Epilepsy is one of the world’s most common neurological diseases. Reliable early prediction and warning of seizures can provide timely treatment for patients with epilepsy, and improve their quality of life. Compared with most hand-designed prediction methods, an automatic prediction model that can process the original electroencephalogram (EEG) signals directly and take into account the leads optimization problem is needed. In this paper, we proposed an end-to-end automatic seizure prediction model based on the Batch Normalization Long Short Term Memory networks (BNLSTM) and Channel and Spatial attention (CASA). Firstly, raw EEG signals without any preprocessing are used as the input to the system, which can reduce the computation amount. Secondly, BNLSTM and CASA retained the time and spatial information of the raw EEG data respectively. Channel attention (CA) achieved the automatic optimization of EEG full-lead data and improved the prediction accuracy. Spatial attention (SA) achieved the adaptive learning of feature parameters.

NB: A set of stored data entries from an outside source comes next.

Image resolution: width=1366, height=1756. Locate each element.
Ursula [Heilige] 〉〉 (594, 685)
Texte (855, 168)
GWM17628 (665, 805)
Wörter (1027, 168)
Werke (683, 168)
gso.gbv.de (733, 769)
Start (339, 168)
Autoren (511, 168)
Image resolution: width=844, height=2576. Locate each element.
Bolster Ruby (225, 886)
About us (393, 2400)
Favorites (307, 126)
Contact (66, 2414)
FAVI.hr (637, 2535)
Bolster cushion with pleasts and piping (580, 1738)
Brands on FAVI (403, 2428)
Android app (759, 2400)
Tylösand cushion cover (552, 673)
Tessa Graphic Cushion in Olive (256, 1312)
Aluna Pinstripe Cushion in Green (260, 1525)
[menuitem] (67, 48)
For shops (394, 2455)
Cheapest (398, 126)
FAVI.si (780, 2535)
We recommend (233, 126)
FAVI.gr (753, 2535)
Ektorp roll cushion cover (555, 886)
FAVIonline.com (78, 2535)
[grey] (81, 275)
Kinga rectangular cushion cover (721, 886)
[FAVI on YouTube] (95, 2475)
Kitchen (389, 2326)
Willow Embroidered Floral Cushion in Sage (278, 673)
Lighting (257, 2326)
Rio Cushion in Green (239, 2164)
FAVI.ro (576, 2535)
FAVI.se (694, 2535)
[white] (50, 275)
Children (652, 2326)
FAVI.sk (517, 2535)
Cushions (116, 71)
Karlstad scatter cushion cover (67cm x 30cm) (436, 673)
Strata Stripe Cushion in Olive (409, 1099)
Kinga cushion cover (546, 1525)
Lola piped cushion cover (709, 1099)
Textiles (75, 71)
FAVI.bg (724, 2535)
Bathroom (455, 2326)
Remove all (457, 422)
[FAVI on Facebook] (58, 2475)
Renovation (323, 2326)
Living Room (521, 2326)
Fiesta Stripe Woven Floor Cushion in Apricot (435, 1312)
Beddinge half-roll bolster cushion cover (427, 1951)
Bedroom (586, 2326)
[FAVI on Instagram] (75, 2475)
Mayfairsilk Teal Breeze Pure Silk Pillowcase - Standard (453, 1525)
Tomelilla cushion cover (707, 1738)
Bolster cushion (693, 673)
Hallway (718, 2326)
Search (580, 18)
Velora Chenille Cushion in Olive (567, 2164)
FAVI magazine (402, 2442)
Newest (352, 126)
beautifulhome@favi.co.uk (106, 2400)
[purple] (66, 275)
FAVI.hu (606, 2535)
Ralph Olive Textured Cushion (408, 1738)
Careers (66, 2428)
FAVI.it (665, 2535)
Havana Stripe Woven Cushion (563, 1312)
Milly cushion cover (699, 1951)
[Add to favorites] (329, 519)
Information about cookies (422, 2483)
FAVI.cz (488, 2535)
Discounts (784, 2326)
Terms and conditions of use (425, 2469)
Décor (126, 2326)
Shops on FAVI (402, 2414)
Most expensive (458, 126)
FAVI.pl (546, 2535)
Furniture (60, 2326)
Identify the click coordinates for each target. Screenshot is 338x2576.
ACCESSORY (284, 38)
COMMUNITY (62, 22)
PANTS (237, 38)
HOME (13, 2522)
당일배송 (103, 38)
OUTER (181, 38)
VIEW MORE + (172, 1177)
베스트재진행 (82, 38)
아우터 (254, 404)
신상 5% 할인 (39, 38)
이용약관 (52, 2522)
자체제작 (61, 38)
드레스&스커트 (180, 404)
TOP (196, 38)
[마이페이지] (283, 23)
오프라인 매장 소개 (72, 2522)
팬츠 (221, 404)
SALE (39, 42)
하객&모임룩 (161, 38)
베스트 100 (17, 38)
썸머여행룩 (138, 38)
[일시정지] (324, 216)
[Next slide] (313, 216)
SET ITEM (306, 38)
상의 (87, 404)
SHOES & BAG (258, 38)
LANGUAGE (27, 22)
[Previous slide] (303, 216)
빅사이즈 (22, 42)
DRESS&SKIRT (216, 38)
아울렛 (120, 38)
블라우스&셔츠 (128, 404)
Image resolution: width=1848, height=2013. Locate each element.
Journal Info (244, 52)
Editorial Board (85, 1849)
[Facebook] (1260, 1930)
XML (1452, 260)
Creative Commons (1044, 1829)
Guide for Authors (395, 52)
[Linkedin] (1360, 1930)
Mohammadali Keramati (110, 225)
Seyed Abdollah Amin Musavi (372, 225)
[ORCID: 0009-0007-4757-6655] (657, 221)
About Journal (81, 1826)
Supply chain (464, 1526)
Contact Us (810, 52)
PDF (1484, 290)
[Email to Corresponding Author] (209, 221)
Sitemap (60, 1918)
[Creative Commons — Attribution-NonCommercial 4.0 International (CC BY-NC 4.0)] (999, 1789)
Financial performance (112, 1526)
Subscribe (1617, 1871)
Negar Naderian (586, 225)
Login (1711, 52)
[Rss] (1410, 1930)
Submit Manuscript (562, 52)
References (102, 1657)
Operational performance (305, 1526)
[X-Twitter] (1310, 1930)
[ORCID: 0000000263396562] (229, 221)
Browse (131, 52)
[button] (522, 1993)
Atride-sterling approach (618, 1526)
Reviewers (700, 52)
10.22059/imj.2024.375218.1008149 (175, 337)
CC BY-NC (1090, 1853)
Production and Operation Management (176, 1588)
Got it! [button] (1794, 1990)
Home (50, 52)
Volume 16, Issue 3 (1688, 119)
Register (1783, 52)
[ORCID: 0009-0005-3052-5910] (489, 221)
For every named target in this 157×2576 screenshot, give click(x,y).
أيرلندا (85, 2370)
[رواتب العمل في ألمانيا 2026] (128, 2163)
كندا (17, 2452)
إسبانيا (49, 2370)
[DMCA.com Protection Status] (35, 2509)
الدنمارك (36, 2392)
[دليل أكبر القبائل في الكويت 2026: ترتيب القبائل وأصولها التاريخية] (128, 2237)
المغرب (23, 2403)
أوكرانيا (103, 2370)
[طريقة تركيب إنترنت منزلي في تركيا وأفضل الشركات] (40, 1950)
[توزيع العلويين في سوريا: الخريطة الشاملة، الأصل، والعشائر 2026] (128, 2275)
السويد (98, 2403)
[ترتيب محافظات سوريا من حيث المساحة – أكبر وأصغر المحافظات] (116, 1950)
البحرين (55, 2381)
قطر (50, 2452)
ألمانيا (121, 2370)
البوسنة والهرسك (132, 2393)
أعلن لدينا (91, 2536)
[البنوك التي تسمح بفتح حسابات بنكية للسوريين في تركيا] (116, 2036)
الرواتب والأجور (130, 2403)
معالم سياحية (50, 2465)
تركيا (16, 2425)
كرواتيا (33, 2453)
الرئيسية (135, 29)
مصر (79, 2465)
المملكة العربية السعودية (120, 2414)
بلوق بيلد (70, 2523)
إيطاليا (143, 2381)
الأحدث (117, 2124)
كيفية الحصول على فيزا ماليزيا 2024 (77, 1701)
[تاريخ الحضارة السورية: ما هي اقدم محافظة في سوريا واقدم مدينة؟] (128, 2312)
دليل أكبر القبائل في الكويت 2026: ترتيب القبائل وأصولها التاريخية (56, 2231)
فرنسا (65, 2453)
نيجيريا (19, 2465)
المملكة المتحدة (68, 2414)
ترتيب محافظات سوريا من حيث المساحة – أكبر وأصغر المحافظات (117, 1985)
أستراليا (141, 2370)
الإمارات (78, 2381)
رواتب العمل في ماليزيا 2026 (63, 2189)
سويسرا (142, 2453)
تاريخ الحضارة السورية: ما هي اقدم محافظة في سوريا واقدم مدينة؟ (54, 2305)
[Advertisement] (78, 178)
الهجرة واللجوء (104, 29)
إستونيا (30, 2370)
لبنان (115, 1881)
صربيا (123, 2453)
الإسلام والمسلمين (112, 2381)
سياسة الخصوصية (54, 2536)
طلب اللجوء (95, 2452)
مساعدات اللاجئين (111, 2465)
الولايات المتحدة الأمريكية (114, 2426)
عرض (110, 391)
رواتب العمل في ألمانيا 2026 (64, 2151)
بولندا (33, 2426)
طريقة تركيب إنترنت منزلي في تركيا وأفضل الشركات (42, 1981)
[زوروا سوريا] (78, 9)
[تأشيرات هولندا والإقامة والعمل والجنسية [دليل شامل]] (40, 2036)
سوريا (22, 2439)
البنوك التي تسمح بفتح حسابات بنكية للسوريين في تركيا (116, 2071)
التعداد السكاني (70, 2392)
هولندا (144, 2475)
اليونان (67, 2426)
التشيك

Finally, a fully connected layer is applied to predict the seizures. The performance of the seizure prediction model we proposed is evaluated on the data of 14 patients with Area Under the Curve (AUC) of 0.986, accuracy (Acc) of 0.956, specificity (Spe) of 0.968, and sensitivity (Sen) of 0.942. In addition, the proposed method provided an accurate prediction for all 50 seizures of the other 5 patients in the generalization dataset. Experimental results show that the proposed model has a certain generalization performance, which can provide a reliable basis for early warning of epileptic seizures.